» **Work request**
Below are the entries; state how many of their lines contain the string "first", and nothing more.

'''

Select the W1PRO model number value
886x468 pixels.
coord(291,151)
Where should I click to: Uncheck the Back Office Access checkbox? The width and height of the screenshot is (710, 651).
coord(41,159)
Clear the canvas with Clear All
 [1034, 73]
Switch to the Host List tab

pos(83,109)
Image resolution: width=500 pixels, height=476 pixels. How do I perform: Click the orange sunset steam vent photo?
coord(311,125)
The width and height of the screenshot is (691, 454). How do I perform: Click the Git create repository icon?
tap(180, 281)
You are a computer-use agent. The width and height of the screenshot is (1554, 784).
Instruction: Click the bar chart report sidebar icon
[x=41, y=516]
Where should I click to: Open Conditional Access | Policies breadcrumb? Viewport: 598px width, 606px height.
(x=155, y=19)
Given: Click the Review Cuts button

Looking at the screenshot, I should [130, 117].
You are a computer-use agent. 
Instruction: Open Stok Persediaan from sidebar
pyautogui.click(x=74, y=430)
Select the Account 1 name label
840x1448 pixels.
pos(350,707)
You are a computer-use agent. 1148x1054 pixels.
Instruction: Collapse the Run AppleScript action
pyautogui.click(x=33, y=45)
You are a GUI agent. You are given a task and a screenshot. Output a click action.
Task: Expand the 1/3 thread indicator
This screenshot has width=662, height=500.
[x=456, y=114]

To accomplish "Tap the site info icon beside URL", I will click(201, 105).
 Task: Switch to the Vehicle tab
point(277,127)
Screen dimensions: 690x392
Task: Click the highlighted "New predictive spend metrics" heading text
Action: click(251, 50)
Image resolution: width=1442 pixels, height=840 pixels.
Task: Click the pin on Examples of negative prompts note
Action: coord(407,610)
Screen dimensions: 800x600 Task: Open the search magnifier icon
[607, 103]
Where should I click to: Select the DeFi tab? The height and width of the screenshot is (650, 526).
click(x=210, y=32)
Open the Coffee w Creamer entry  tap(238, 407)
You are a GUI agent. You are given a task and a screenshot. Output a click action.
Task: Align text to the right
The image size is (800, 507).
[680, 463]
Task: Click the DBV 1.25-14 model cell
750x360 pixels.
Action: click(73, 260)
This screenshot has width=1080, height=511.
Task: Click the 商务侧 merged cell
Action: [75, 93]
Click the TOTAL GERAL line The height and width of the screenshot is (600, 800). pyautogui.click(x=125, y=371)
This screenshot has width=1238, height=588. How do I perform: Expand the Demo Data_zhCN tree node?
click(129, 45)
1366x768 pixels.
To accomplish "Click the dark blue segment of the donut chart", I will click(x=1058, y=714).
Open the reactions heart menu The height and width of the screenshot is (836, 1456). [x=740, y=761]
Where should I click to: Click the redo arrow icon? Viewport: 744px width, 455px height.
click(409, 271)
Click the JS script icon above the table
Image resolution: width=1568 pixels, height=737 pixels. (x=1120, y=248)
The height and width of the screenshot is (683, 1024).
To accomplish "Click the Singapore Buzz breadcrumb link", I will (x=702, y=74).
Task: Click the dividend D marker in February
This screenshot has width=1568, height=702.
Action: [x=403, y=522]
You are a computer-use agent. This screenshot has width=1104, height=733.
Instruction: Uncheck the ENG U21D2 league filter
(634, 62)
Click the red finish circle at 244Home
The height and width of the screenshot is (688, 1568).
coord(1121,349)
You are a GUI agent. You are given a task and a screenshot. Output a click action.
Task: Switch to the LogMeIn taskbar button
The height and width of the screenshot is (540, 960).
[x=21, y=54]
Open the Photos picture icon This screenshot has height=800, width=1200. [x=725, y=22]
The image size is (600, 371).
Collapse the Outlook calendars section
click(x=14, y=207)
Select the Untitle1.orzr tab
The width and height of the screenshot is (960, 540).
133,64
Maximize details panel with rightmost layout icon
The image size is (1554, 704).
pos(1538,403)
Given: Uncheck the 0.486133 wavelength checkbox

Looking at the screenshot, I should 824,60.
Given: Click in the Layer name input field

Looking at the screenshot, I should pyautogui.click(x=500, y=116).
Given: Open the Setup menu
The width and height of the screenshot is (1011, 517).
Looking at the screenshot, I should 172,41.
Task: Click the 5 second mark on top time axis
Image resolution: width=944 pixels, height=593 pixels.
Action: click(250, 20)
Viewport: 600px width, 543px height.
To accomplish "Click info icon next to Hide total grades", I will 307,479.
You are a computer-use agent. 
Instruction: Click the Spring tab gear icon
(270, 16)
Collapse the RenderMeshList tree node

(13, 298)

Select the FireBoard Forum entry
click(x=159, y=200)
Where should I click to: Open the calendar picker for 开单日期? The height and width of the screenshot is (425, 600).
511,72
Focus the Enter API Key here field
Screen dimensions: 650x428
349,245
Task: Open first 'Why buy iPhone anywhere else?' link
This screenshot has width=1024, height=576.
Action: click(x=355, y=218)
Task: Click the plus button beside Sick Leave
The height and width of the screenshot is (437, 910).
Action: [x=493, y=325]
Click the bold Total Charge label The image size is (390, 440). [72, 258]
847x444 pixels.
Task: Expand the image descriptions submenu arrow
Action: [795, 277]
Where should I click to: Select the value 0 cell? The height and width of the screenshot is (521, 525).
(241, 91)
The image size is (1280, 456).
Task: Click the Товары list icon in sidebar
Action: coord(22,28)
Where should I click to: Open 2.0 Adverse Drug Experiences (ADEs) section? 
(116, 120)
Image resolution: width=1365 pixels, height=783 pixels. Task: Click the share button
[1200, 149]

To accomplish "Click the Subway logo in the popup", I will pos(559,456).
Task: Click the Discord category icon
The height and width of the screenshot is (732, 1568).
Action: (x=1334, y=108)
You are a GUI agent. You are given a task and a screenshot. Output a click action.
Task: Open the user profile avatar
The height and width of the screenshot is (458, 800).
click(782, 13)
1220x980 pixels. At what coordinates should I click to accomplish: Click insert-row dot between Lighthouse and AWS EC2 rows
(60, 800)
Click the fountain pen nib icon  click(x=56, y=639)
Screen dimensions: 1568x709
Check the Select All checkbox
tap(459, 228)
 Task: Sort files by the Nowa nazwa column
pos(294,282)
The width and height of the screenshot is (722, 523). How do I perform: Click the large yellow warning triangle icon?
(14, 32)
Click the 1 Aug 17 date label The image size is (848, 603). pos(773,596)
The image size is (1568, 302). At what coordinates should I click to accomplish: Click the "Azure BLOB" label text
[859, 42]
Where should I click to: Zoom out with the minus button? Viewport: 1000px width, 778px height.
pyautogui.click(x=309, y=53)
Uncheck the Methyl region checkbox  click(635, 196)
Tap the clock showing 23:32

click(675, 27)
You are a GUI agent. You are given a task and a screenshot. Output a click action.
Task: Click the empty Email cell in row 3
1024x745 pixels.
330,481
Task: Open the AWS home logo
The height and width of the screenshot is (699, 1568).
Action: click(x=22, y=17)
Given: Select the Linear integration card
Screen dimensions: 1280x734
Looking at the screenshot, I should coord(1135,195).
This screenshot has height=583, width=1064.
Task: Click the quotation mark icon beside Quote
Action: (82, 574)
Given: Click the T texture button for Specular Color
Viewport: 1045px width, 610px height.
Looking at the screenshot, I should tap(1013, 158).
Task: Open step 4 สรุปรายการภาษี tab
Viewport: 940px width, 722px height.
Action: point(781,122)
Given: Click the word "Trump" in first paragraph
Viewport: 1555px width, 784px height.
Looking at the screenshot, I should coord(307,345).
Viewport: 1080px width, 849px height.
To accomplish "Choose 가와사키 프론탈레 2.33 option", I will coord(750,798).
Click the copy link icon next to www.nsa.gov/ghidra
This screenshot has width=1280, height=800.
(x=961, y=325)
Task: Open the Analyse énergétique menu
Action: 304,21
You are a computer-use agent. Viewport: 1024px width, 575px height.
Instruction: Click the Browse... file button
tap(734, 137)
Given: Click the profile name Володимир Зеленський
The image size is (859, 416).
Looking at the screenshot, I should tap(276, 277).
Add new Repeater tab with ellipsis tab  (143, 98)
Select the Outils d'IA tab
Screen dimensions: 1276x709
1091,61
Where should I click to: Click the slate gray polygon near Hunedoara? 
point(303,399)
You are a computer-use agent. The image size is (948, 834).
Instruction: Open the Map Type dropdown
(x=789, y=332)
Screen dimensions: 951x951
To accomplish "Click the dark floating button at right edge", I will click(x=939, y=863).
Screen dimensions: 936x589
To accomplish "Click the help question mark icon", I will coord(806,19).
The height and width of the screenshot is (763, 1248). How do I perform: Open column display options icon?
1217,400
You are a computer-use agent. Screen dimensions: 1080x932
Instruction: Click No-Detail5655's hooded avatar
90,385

'''

» **Answer**
2